17. The respondent also referred to document (16) as the document to be combined with document (8) for the assessment of inventive step. Document (16) is not in the field of antisense technology but is concerned with the regulatory regions of the patatin gene. The antisense technology is simply mentioned on page 4, lines 20 to 24 as the authors make the observation that it is useful if one wishes to decrease the amount of one given protein in a cell. The board is not convinced that document (16) would be taken into account when trying to achieve antisense regulation and, besides, it certainly is a less relevant document than document (14) which, when combined with document (3) was not found detrimental to inventive step.
18. The method of claim 1 to be performed with the antisense DNA fragment SEQ ID No:1 fulfils the requirements of Article 56 EPC.

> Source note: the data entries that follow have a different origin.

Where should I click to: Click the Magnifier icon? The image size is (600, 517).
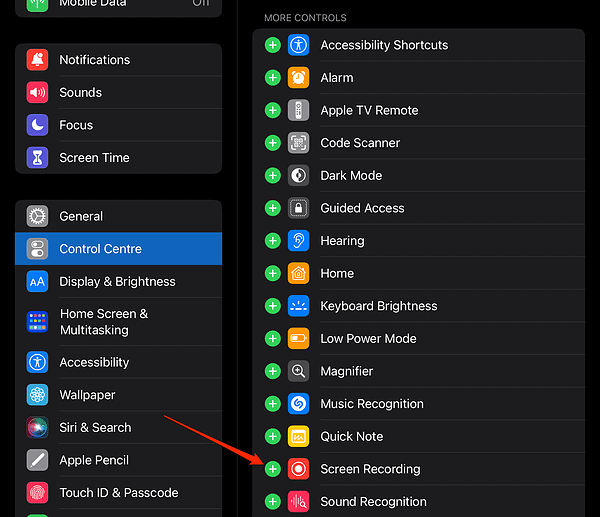[298, 371]
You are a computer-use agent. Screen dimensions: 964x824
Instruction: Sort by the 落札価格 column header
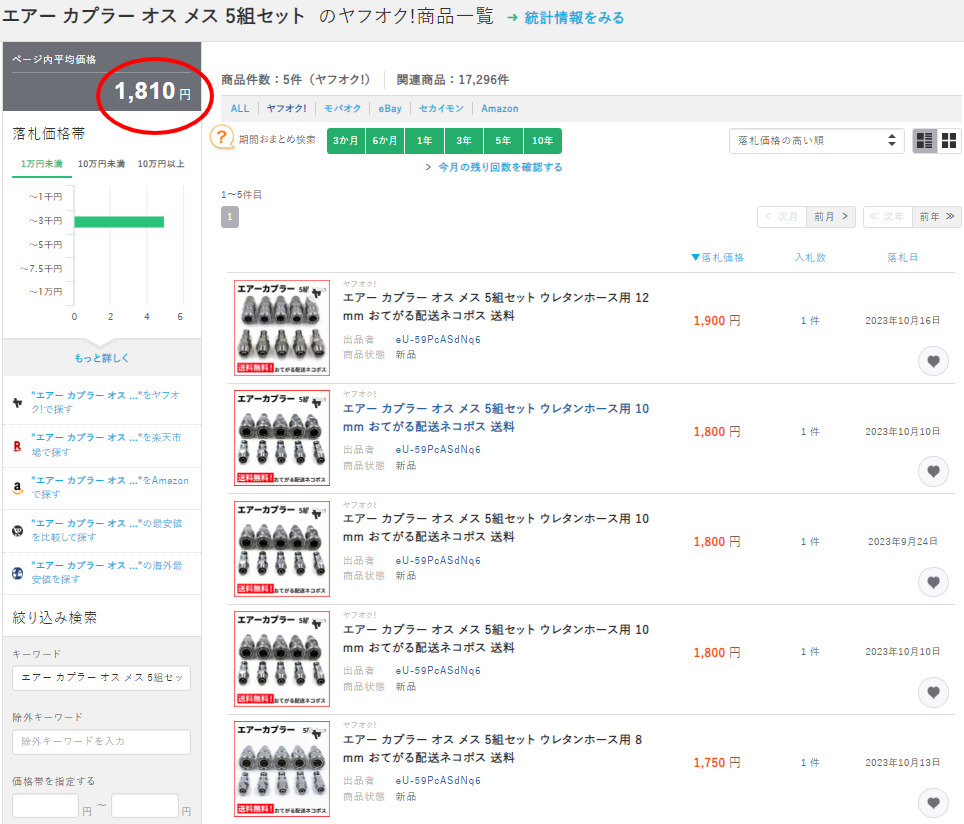point(718,258)
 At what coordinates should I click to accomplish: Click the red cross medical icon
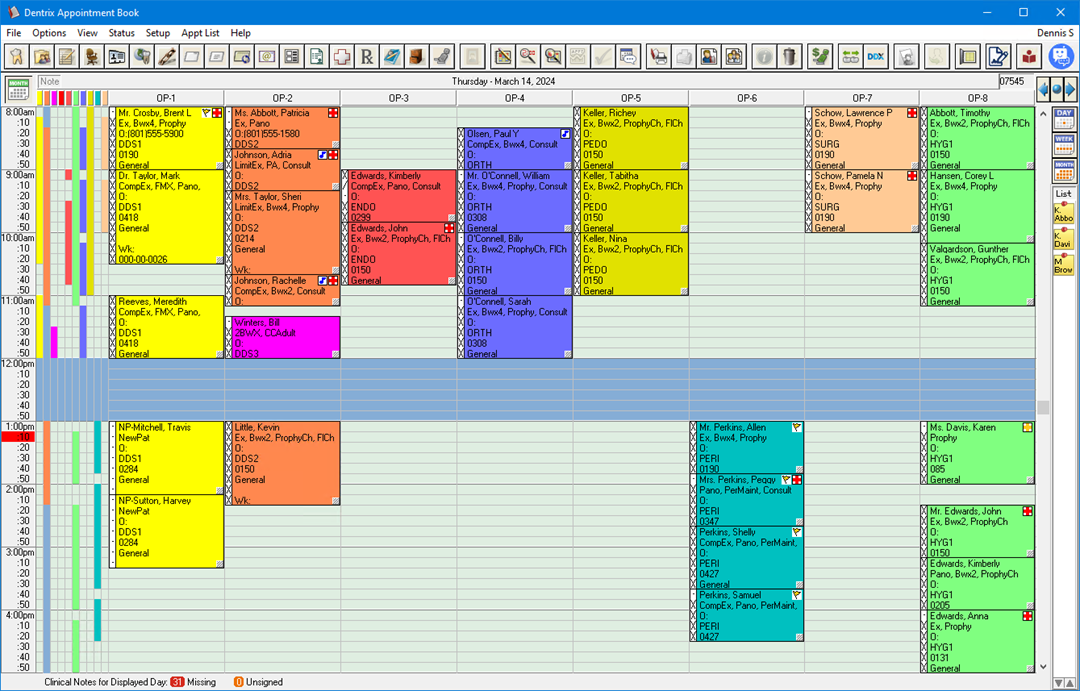click(342, 56)
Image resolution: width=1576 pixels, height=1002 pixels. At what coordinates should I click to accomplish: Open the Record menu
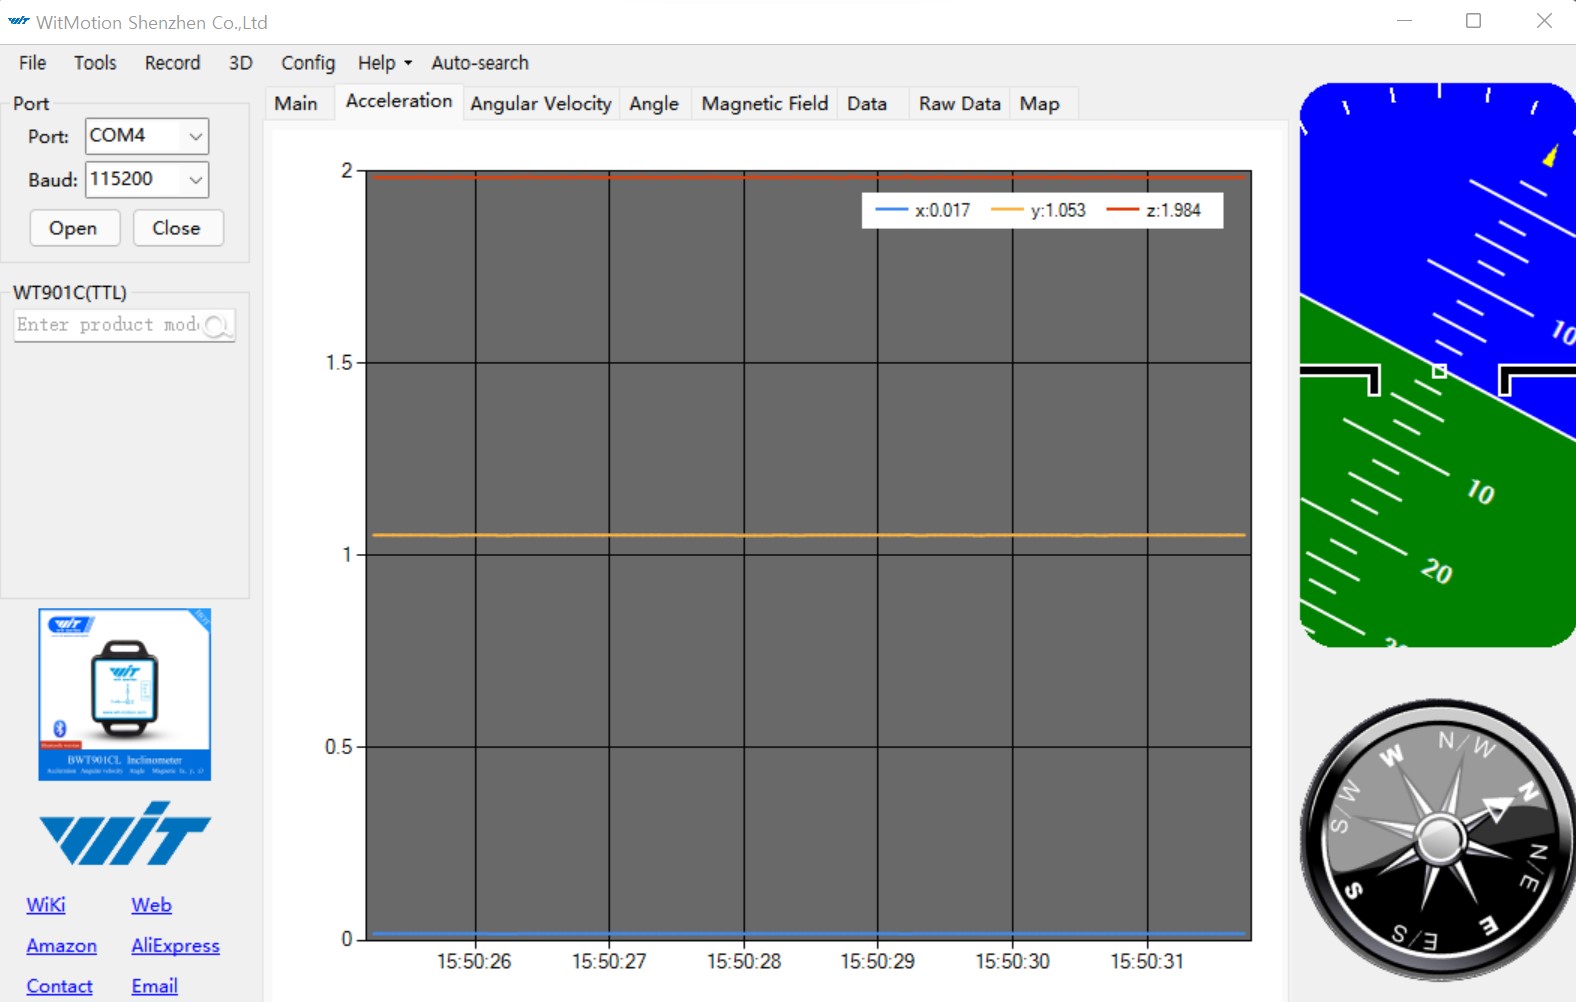click(x=172, y=63)
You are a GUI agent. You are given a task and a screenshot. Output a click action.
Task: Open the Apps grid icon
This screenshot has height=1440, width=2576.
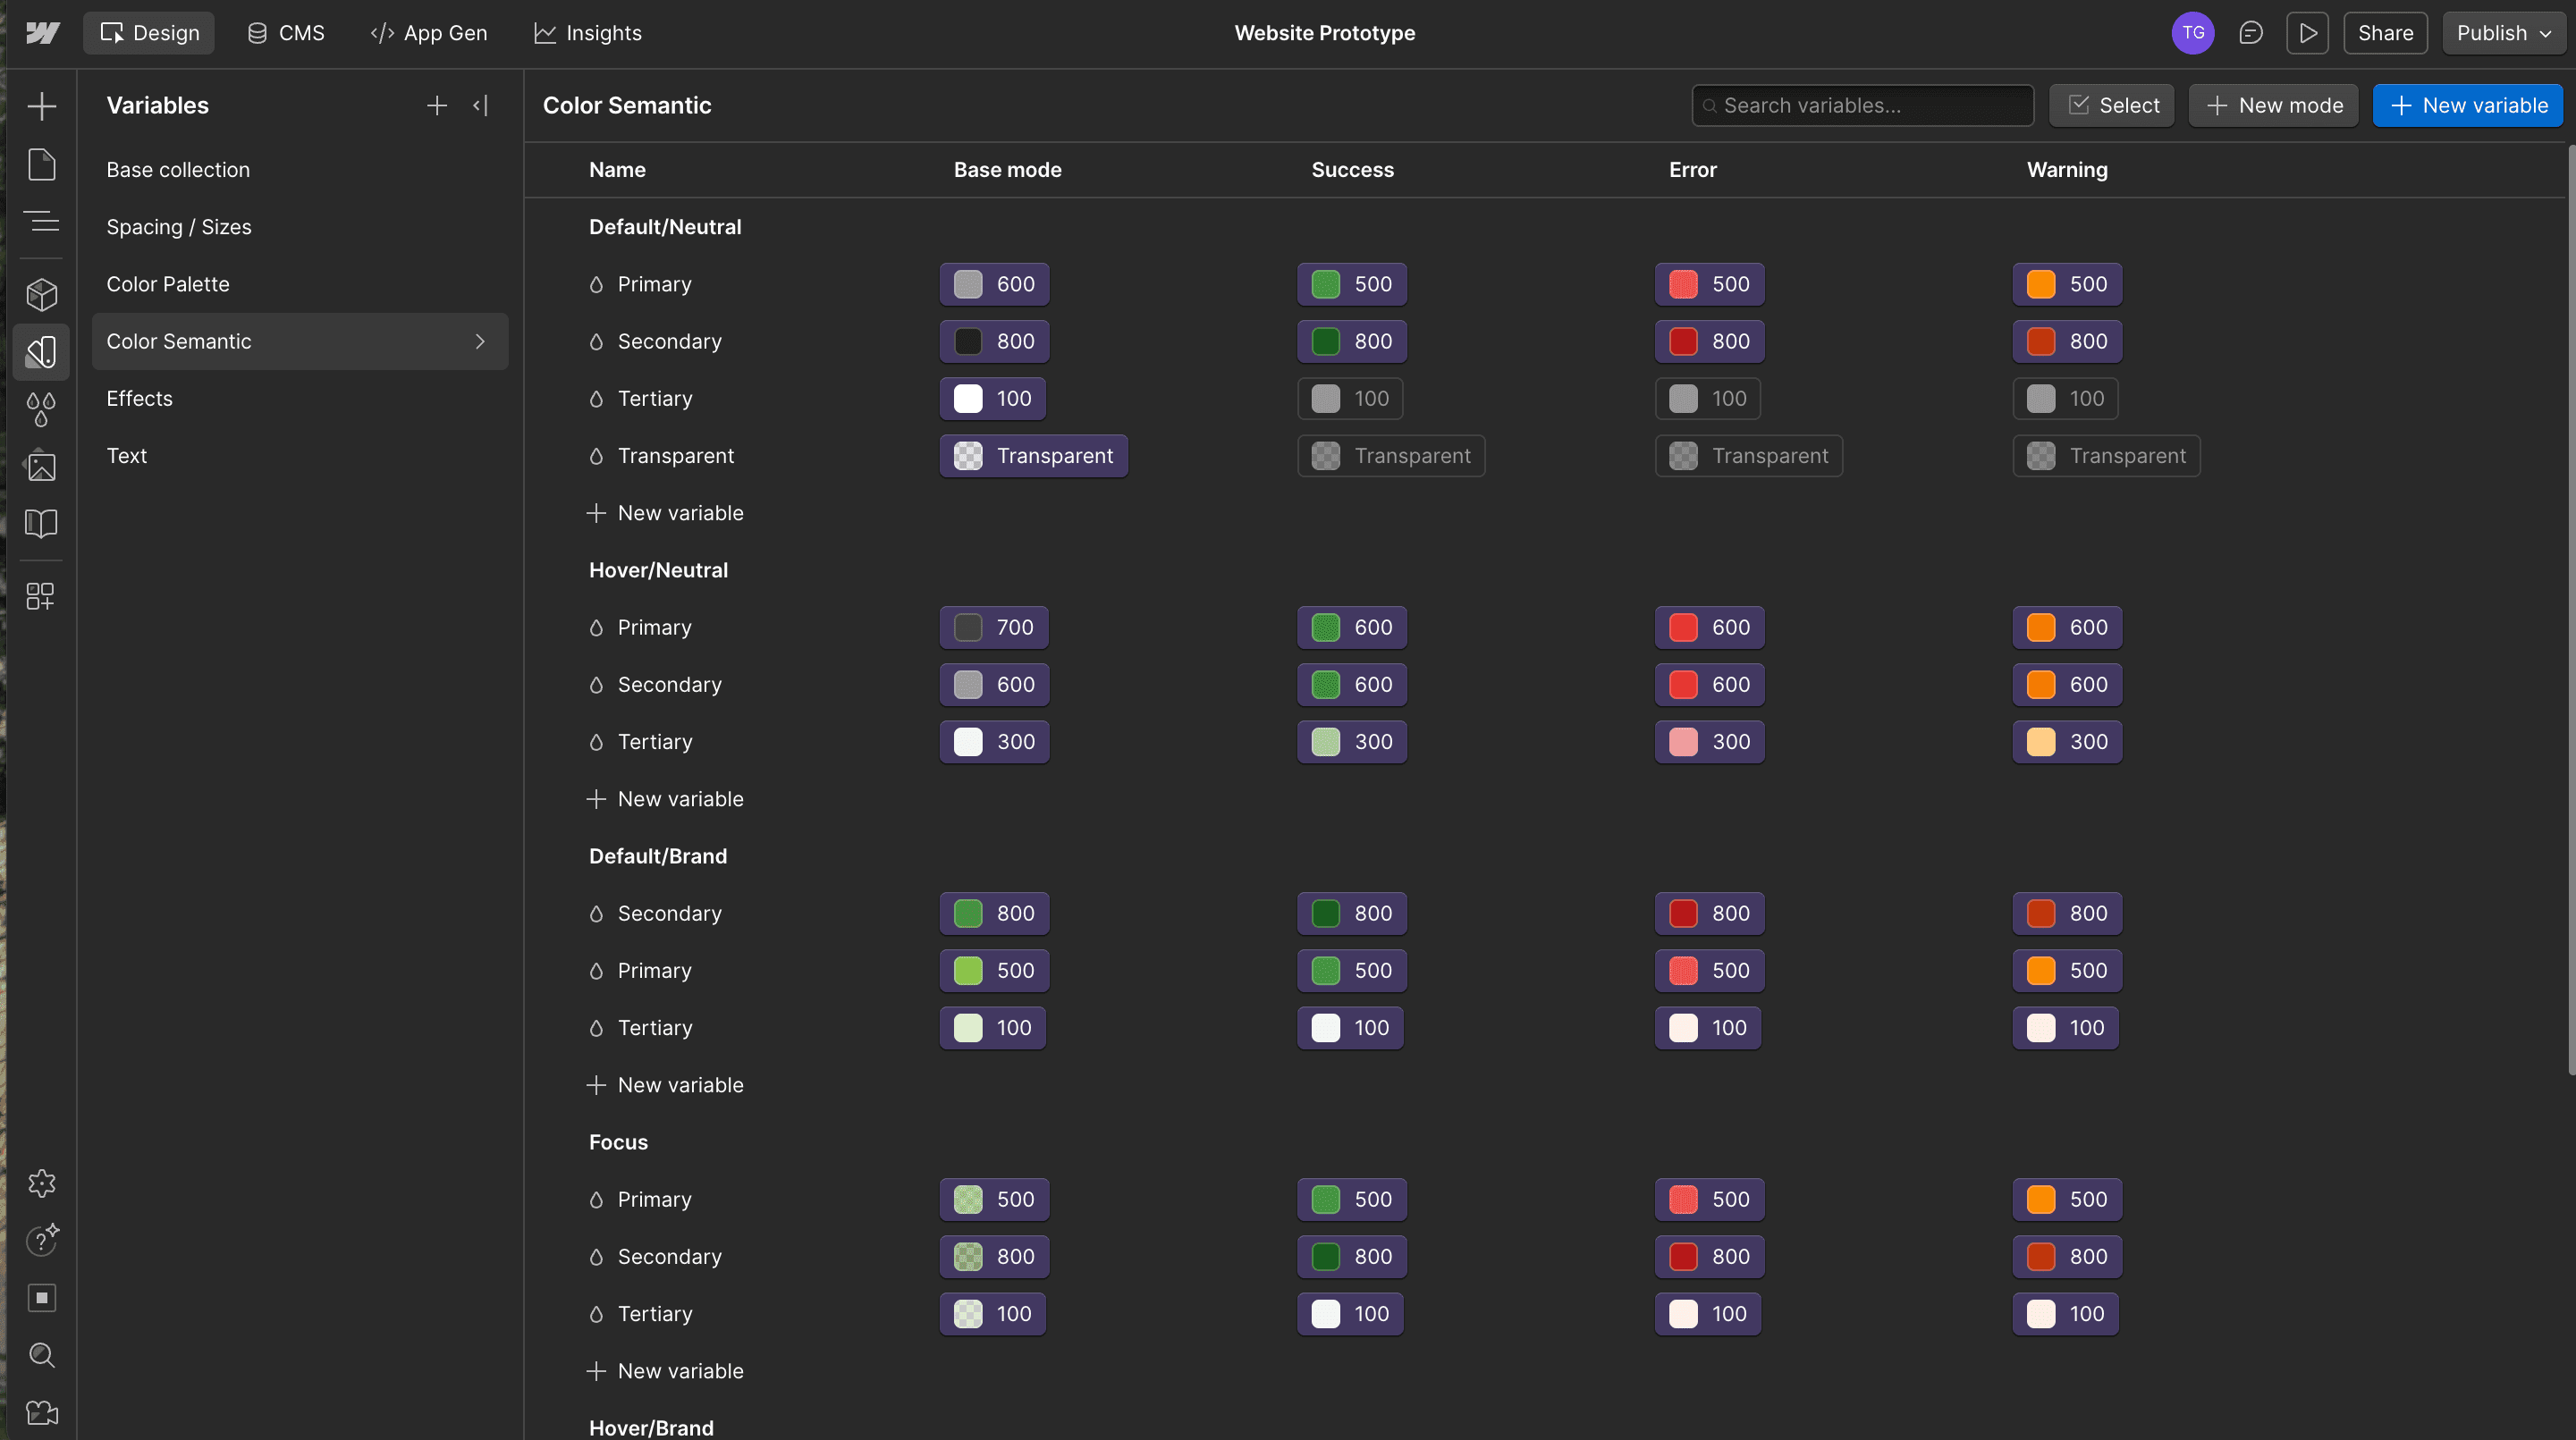(x=41, y=596)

Article 83 EPC; inventive step
19. In the board's judgment, the patent specification, pages 4 to 8 together with the SEQ ID No:1, No:2 or No:3, provides sufficient information for the skilled person to be able to reproduce the invention over the scope of the claim.
20. One argument against sufficiency of disclosure by appellant II and the respondent went to the fact that the experimental data in document (27) showed that some GBSS activity remained in the genetically modified potato lines. This is true but as already mentioned in point 9 supra, a residual GBSS enzyme activity was also found in a potato line which produced no amylose at all in field trials. It may be that the results observed in terms of enzyme activity reflect the sensitivity of the method rather than the ability to produce amylose at detectable levels. In any case, it is not claimed that the suppression of amylose formation should be absolute.
21. Finally, lack of sufficiency was argued on the basis that the potato line transformed with the plasmid pKGB30 in document (25) could still produce amylase. There again, reference is made to points 3 to 5 supra, where it is established that this plasmid contains potato DNA in addition to the GBSS DNA, which implies that it does not consist only of GBSS DNA and, therefore, is not relevant to enablement.
ORDER
For these reasons it is decided that:
1. The decision under appeal is set aside;
2. The case is remitted to the first instance with the order to maintain the patent on the basis of the main request filed as second auxiliary request on 26 January 2007 and the description and figures to be adapted thereto.